** Stored data entries **
....

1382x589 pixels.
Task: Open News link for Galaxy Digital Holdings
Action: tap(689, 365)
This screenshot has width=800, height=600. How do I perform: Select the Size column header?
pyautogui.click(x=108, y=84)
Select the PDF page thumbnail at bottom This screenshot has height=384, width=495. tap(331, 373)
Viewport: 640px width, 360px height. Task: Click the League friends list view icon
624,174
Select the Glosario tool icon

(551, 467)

....

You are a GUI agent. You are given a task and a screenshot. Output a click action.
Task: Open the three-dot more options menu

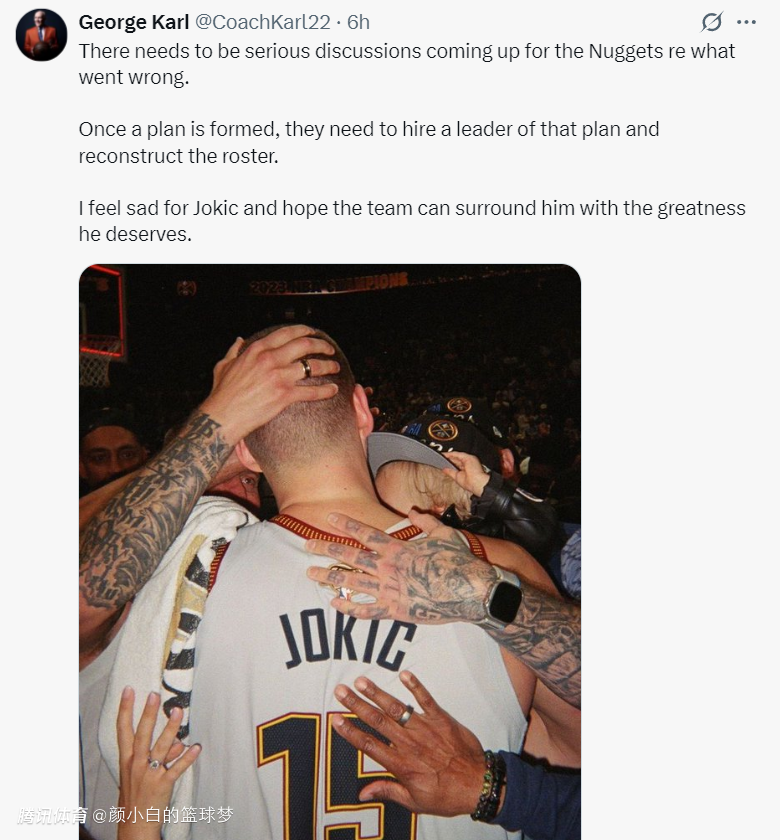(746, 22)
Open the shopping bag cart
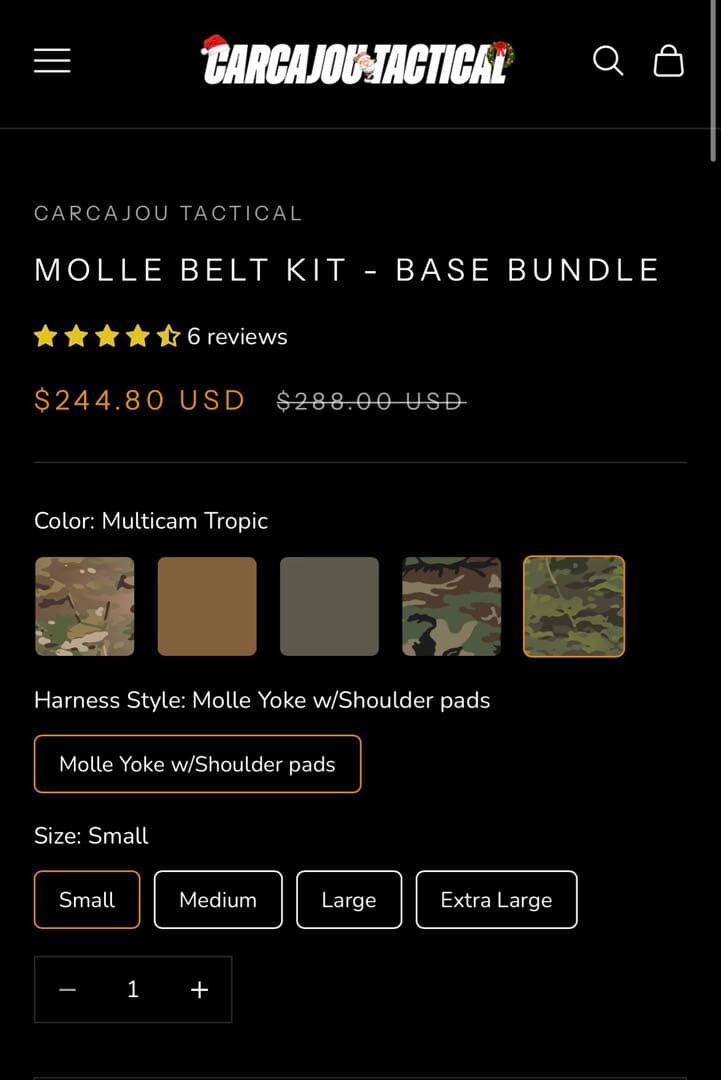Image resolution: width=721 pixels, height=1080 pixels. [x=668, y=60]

....

** Problem **
Starting at the line that contains "This screenshot has width=800, height=600." and stopping after the line that contains "Select the PDF", write out every line exactly as it appears above, and no other line.

** Result below **
This screenshot has width=800, height=600. How do I perform: Select the Size column header?
pyautogui.click(x=108, y=84)
Select the PDF page thumbnail at bottom This screenshot has height=384, width=495. tap(331, 373)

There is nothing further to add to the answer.